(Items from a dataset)
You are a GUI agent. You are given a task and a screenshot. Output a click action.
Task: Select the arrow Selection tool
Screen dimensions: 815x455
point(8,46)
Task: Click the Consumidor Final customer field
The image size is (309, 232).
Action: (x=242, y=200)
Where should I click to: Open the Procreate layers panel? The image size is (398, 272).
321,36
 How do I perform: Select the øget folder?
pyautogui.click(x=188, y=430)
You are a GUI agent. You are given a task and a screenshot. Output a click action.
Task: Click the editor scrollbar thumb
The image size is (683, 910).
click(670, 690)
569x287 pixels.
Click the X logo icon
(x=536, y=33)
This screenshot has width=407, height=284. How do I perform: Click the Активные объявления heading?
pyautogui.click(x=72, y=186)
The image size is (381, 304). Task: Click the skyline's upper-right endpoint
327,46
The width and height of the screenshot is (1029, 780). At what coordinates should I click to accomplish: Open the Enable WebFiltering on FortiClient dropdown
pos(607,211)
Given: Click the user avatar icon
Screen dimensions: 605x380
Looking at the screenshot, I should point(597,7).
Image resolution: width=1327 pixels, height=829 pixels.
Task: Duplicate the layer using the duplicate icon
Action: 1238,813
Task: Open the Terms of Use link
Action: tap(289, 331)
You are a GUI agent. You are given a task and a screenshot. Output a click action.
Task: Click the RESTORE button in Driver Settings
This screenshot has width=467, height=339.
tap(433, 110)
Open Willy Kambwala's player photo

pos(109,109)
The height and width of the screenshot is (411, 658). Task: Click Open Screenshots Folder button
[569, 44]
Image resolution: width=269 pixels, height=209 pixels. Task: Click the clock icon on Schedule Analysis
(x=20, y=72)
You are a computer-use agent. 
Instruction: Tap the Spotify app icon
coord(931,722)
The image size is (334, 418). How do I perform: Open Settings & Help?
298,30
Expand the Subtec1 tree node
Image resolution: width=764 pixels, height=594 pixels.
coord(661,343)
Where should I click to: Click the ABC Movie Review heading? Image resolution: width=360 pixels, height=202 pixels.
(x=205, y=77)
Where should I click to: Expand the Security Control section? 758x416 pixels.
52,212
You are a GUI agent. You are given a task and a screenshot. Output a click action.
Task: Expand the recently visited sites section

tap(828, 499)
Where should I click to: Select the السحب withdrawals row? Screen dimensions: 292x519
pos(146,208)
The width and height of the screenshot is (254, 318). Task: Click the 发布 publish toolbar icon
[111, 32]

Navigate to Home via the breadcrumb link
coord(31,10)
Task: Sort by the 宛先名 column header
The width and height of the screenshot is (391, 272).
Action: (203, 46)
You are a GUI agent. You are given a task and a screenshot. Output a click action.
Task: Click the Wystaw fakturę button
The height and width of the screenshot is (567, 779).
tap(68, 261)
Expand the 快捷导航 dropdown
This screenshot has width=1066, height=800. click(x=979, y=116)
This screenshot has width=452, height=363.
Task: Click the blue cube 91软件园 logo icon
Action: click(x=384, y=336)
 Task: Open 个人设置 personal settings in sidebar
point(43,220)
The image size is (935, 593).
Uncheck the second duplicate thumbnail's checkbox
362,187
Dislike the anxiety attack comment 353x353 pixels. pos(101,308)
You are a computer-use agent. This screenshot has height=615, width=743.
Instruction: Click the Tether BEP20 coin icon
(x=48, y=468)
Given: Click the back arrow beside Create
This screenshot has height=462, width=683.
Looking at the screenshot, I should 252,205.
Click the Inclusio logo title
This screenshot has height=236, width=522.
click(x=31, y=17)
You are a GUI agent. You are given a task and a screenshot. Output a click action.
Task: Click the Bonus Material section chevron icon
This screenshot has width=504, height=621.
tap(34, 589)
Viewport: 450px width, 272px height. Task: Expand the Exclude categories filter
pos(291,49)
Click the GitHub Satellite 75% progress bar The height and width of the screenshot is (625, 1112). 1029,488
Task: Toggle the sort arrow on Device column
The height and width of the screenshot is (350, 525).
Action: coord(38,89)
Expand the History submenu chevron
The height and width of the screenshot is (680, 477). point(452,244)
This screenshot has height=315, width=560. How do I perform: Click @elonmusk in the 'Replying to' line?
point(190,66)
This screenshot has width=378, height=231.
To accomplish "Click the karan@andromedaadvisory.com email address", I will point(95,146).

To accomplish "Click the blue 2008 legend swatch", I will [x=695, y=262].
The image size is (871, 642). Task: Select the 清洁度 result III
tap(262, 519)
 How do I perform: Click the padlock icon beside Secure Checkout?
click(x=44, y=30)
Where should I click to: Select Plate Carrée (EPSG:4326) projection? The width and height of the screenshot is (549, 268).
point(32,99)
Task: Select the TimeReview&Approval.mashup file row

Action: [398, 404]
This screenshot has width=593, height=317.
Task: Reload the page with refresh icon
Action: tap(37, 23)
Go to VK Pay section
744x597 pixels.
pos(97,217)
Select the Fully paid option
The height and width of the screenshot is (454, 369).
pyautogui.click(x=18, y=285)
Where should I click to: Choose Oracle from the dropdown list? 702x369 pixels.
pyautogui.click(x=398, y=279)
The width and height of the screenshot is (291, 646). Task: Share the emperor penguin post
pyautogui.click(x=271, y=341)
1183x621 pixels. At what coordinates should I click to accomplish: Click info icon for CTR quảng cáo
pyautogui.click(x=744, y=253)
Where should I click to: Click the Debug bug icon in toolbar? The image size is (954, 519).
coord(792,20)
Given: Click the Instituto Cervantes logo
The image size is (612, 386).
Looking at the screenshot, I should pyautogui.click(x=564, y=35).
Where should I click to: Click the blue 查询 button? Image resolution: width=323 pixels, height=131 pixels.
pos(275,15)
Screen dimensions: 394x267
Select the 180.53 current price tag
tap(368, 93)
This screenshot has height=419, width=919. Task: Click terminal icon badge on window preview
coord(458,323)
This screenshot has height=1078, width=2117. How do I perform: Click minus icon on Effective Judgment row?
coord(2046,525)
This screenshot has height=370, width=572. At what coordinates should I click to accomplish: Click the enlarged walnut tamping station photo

• [REQUIREMENTS] Copy the entire listing above line for line, changing nothing.

• [RESULT]
You are a GUI agent. You are given a task and a screenshot. Output a click action.
Task: Select the arrow Selection tool
Screen dimensions: 815x455
point(8,46)
Task: Click the Consumidor Final customer field
The image size is (309, 232).
Action: (x=242, y=200)
Where should I click to: Open the Procreate layers panel? The image size is (398, 272).
321,36
 How do I perform: Select the øget folder?
pyautogui.click(x=188, y=430)
You are a GUI agent. You are given a task and a screenshot. Output a click action.
Task: Click the editor scrollbar thumb
The image size is (683, 910).
click(670, 690)
569x287 pixels.
Click the X logo icon
(x=536, y=33)
This screenshot has width=407, height=284. How do I perform: Click the Активные объявления heading?
pyautogui.click(x=72, y=186)
The image size is (381, 304). Task: Click the skyline's upper-right endpoint
327,46
The width and height of the screenshot is (1029, 780). At what coordinates should I click to accomplish: Open the Enable WebFiltering on FortiClient dropdown
pos(607,211)
Given: Click the user avatar icon
Screen dimensions: 605x380
Looking at the screenshot, I should point(597,7).
Image resolution: width=1327 pixels, height=829 pixels.
Task: Duplicate the layer using the duplicate icon
Action: 1238,813
Task: Open the Terms of Use link
Action: tap(289, 331)
You are a GUI agent. You are given a task and a screenshot. Output a click action.
Task: Click the RESTORE button in Driver Settings
This screenshot has width=467, height=339.
tap(433, 110)
Open Willy Kambwala's player photo

pos(109,109)
The height and width of the screenshot is (411, 658). Task: Click Open Screenshots Folder button
[569, 44]
Image resolution: width=269 pixels, height=209 pixels. Task: Click the clock icon on Schedule Analysis
(x=20, y=72)
You are a computer-use agent. 
Instruction: Tap the Spotify app icon
coord(931,722)
The image size is (334, 418). How do I perform: Open Settings & Help?
298,30
Expand the Subtec1 tree node
Image resolution: width=764 pixels, height=594 pixels.
coord(661,343)
Where should I click to: Click the ABC Movie Review heading? Image resolution: width=360 pixels, height=202 pixels.
(x=205, y=77)
Where should I click to: Expand the Security Control section? 758x416 pixels.
52,212
You are a GUI agent. You are given a task and a screenshot. Output a click action.
Task: Expand the recently visited sites section

tap(828, 499)
Where should I click to: Select the السحب withdrawals row? Screen dimensions: 292x519
pos(146,208)
The width and height of the screenshot is (254, 318). Task: Click the 发布 publish toolbar icon
[111, 32]

Navigate to Home via the breadcrumb link
coord(31,10)
Task: Sort by the 宛先名 column header
The width and height of the screenshot is (391, 272).
Action: (203, 46)
You are a GUI agent. You are given a task and a screenshot. Output a click action.
Task: Click the Wystaw fakturę button
The height and width of the screenshot is (567, 779).
tap(68, 261)
Expand the 快捷导航 dropdown
This screenshot has width=1066, height=800. click(x=979, y=116)
This screenshot has width=452, height=363.
Task: Click the blue cube 91软件园 logo icon
Action: click(x=384, y=336)
 Task: Open 个人设置 personal settings in sidebar
point(43,220)
The image size is (935, 593).
Uncheck the second duplicate thumbnail's checkbox
362,187
Dislike the anxiety attack comment 353x353 pixels. pos(101,308)
You are a computer-use agent. This screenshot has height=615, width=743.
Instruction: Click the Tether BEP20 coin icon
(x=48, y=468)
Given: Click the back arrow beside Create
This screenshot has height=462, width=683.
Looking at the screenshot, I should 252,205.
Click the Inclusio logo title
This screenshot has height=236, width=522.
click(x=31, y=17)
You are a GUI agent. You are given a task and a screenshot. Output a click action.
Task: Click the Bonus Material section chevron icon
This screenshot has width=504, height=621.
tap(34, 589)
Viewport: 450px width, 272px height. Task: Expand the Exclude categories filter
pos(291,49)
Click the GitHub Satellite 75% progress bar The height and width of the screenshot is (625, 1112). 1029,488
Task: Toggle the sort arrow on Device column
The height and width of the screenshot is (350, 525).
Action: coord(38,89)
Expand the History submenu chevron
The height and width of the screenshot is (680, 477). point(452,244)
This screenshot has height=315, width=560. How do I perform: Click @elonmusk in the 'Replying to' line?
point(190,66)
This screenshot has width=378, height=231.
To accomplish "Click the karan@andromedaadvisory.com email address", I will point(95,146).

To accomplish "Click the blue 2008 legend swatch", I will [x=695, y=262].
The image size is (871, 642). Task: Select the 清洁度 result III
tap(262, 519)
 How do I perform: Click the padlock icon beside Secure Checkout?
click(x=44, y=30)
Where should I click to: Select Plate Carrée (EPSG:4326) projection? The width and height of the screenshot is (549, 268).
point(32,99)
Task: Select the TimeReview&Approval.mashup file row

Action: [398, 404]
This screenshot has width=593, height=317.
Task: Reload the page with refresh icon
Action: tap(37, 23)
Go to VK Pay section
744x597 pixels.
pos(97,217)
Select the Fully paid option
The height and width of the screenshot is (454, 369).
pyautogui.click(x=18, y=285)
Where should I click to: Choose Oracle from the dropdown list? 702x369 pixels.
pyautogui.click(x=398, y=279)
The width and height of the screenshot is (291, 646). Task: Share the emperor penguin post
pyautogui.click(x=271, y=341)
1183x621 pixels. At what coordinates should I click to accomplish: Click info icon for CTR quảng cáo
pyautogui.click(x=744, y=253)
Where should I click to: Click the Debug bug icon in toolbar? The image size is (954, 519).
coord(792,20)
Given: Click the Instituto Cervantes logo
The image size is (612, 386).
Looking at the screenshot, I should pyautogui.click(x=564, y=35).
Where should I click to: Click the blue 查询 button? Image resolution: width=323 pixels, height=131 pixels.
pos(275,15)
Screen dimensions: 394x267
Select the 180.53 current price tag
tap(368, 93)
This screenshot has height=419, width=919. Task: Click terminal icon badge on window preview
coord(458,323)
This screenshot has height=1078, width=2117. How do I perform: Click minus icon on Effective Judgment row?
coord(2046,525)
This screenshot has height=370, width=572. At what coordinates should I click to accomplish: Click the enlarged walnut tamping station photo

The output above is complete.